Problem details
Rewrite the items from the line containing "Where should I click to: Expand" through the end of the items, swapping "dropdown chevron" for "drop-down arrow" and keeping everything else unchanged. Leave the pictures out of your answer.

Records to process
==================================================

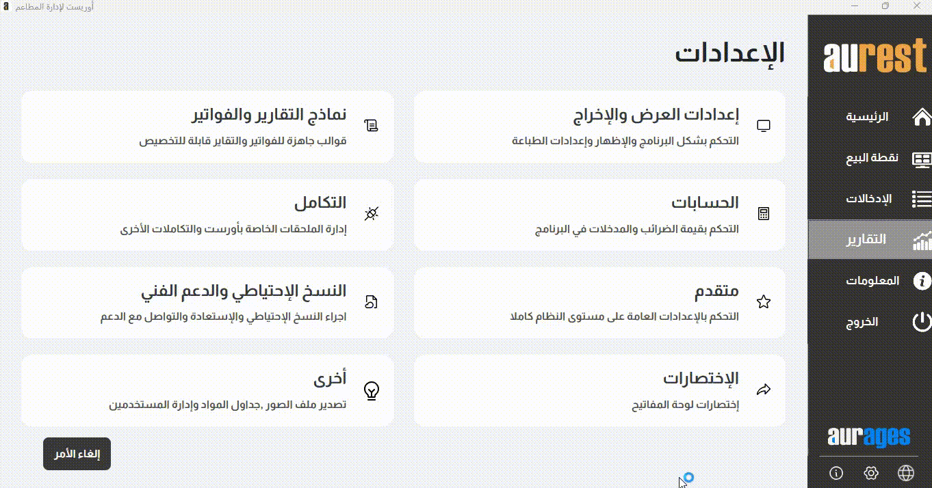Screen dimensions: 932x488
Task: Click the lightbulb icon beside أخرى
Action: (x=372, y=390)
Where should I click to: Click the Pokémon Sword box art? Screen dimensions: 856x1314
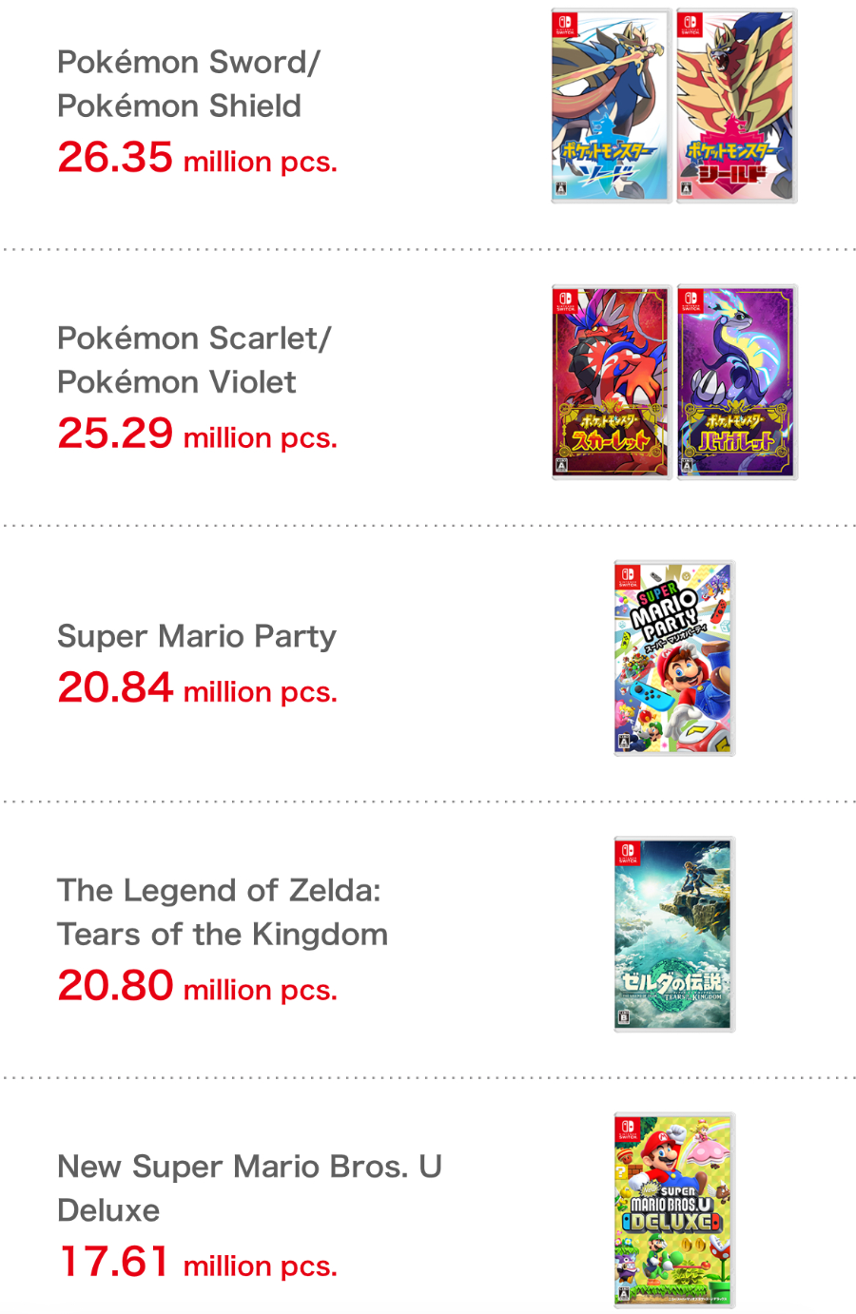pyautogui.click(x=611, y=106)
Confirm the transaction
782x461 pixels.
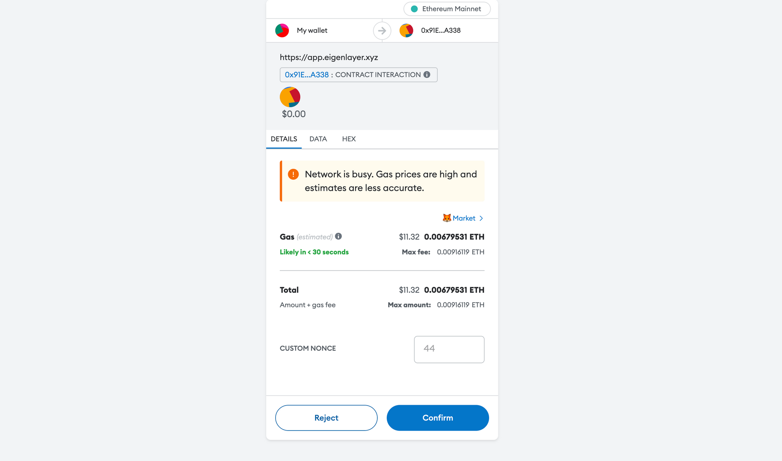click(x=438, y=418)
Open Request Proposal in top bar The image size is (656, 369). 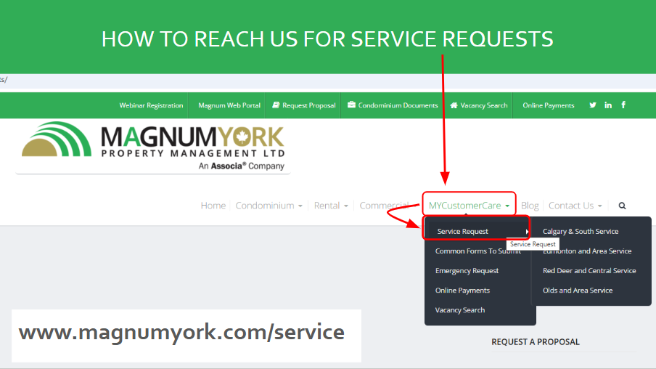tap(304, 105)
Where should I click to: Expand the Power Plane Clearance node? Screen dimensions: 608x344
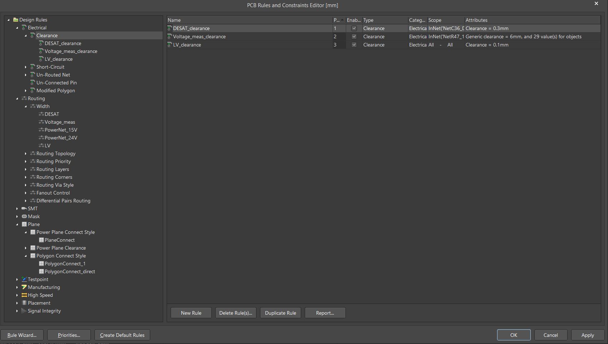coord(26,248)
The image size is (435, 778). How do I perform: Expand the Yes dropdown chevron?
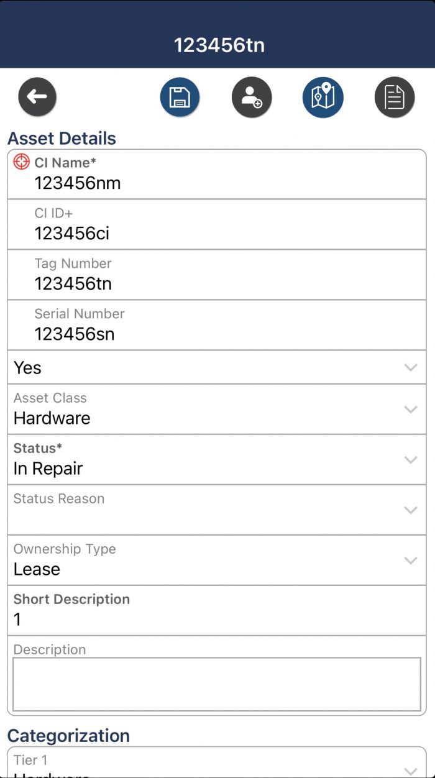410,367
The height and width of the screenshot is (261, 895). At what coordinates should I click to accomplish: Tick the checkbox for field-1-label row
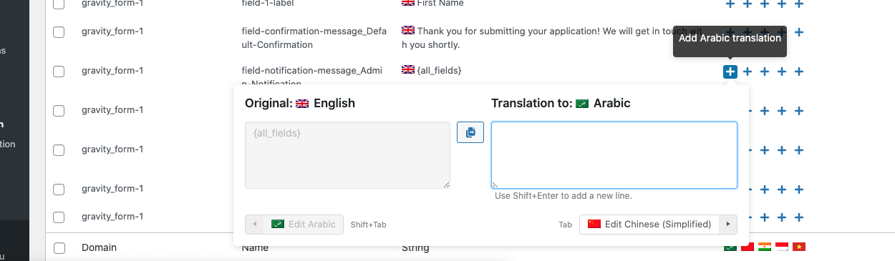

==================================================

Output below
Where should I click to: Expand the Power Plane Clearance node? Screen dimensions: 608x344
coord(26,248)
The image size is (435, 778). How do I perform: Expand the Yes drop-down arrow?
410,367
The height and width of the screenshot is (261, 895). At what coordinates should I click to accomplish: Tick the checkbox for field-1-label row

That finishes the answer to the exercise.